The following article contained misinformation in the print edition that has been corrected for the online version. The article misidentified the UR Involved program. The programis managed by the Admissions Office and has nothing at all to do with career networking and alumni event participation, as was stated in the original printing. The CT apologizes for this error.

Graduation for the class of 2010 is fast approaching, but no sooner will our seniors receive their diplomas then they will be asked to donate back to the University. That UR aggressively fundraises is not uncommon universities everywhere contact former students and parents of current students. This common practice is not necessarily the right tactic; asking former students one year after graduation is insensitive to their financial situation and potentially alienates future donors.

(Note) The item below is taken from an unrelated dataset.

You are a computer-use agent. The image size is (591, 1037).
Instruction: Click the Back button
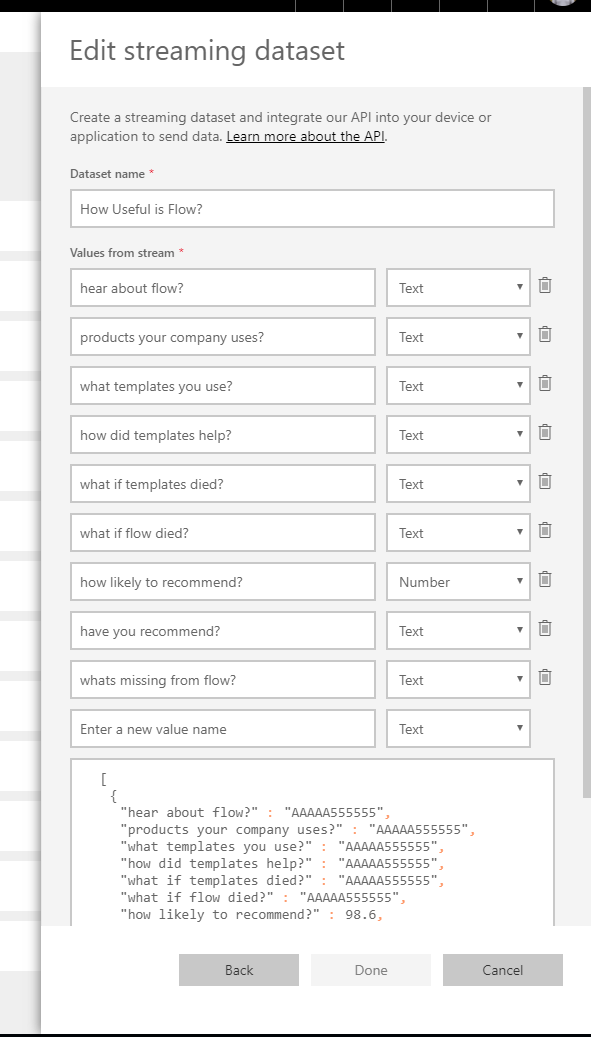click(x=239, y=970)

Within a year of graduation, alumni can expect mailings and phone calls about donations. Many former students are still paying interest on loans, trying to meet ends at graduate school or simply struggling with their newfound financial independence. To ask former students so soon after they graduate may seem harmless there’s certainly always the option of saying “no.’ However, requesting donations may estrange some from their alma mater, whose memories of paying close to $200,000 in tuition are quite fresh.
As they move along in their careers, alumni are in a better situation to donate. In the meantime, it is important that they remain connected to the University, even when a monetary connection is not feasible.

Some alumni do donate, evidenced by 389 young alumni who supported the College through the True Blue Society a society comprised of graduates from the past 10 years between 2008 and 2009. There is little reason to ask alumni until they have their feet firmly on the ground after several years. However, overt requests for money may alienate many more young alumni, discouraging them from donating in the future.